Winkler Prins

Anthony Winkler Prins (1870)

Gepubliceerd op 19-03-2018

Barbiano

betekenis & definitie

Barbiano (Jan Jacob, graaf van), Belgiojoso, Cuneo en Lugo, geboren in het jaar 1565, was een zoon van Ludovicus van Barbiano, commandant van Navarre. Reeds op zijn 15de jaar trad hij in Spaansche dienst en in 1588 was hij vrijwilliger onder den hertog van Parma in de Nederlanden.

Hij vergezelde dezen naar Frankrijk en was in 1592 kapitein eener compagnie van het Italiaansche regiment van Spinola in de Neder­landen. Hij gaf bij de verovering van Kame­rijk (1594) en elders blijken van groote dapperheid, desgelijks in den slag bij Nieuw-

poort, van welke stad hij commandant was, en hij ontzette met den graaf van den Bergh het belegerde ’s Hertogenbosch.

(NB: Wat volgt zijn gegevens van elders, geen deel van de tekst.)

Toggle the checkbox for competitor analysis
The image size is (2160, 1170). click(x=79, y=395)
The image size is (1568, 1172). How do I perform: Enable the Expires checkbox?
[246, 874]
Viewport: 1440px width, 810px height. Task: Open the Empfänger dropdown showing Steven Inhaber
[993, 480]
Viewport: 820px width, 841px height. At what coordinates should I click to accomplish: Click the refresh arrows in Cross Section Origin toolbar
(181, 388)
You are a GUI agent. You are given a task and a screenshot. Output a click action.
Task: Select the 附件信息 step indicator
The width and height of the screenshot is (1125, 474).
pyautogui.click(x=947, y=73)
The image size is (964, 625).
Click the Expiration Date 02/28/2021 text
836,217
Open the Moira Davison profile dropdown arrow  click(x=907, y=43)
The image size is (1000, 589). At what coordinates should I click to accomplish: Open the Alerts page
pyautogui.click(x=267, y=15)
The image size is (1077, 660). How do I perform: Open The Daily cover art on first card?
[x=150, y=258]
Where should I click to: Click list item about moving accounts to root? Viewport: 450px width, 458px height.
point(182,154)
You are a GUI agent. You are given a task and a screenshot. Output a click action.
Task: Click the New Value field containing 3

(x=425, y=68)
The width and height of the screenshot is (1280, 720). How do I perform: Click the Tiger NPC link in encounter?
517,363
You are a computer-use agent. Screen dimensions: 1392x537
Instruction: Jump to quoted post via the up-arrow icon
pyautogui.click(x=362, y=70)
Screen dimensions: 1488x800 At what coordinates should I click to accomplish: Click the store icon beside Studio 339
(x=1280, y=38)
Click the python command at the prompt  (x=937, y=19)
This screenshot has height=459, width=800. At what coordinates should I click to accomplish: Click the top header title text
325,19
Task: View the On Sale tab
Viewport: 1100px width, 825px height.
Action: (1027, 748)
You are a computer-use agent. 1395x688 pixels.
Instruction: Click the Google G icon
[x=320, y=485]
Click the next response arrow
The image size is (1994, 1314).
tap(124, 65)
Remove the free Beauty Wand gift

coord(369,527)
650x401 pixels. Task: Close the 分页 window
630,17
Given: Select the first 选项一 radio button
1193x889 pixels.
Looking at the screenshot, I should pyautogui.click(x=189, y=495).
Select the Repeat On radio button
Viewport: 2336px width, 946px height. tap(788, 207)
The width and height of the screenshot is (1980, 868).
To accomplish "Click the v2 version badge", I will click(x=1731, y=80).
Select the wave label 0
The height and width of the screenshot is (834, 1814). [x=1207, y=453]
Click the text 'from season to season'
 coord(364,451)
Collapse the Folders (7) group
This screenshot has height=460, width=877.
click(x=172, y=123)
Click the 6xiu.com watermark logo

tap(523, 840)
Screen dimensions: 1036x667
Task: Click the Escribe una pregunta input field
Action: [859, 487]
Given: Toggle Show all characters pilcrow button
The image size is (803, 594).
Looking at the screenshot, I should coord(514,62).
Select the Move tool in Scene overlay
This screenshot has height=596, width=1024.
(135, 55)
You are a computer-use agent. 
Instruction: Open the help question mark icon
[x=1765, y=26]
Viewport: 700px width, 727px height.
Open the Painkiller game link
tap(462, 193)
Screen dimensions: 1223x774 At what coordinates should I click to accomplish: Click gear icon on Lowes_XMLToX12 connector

In 1603 nam hij, op last van keizer Rudolf II, deel aan de oorlogen in Hongarije en verdrukte er de Protestanten en den adel. Hij verloor de vesting Kasjan, die aan zijne bewaking was toevertrouwd en had zich moeten overgeven, ware hij niet door Gregorius Basta ontzet. Nu begaf hij zich naar Praag, waar de Keizer zich ophield, en ge­raakte er in onmin met den veldmaarschalk Rusworm, ’t welk zoo hoog liep, dat deze den broeder van Barliano doorstak. Hierover was deze zóó gebelgd, dat hij niet rustte voordat Rusworm ter dood veroordeeld was. Tevens verzocht hij zijn ontslag en diende in de Nederlanden den Koning van Spanje, die hem het gezag opdroeg over de landen tusschen de Maas en de Sambre. Meestal ver­toefde hij te Luik, waar hij huwde en in 1620 overleed zonder kinderen achter te laten.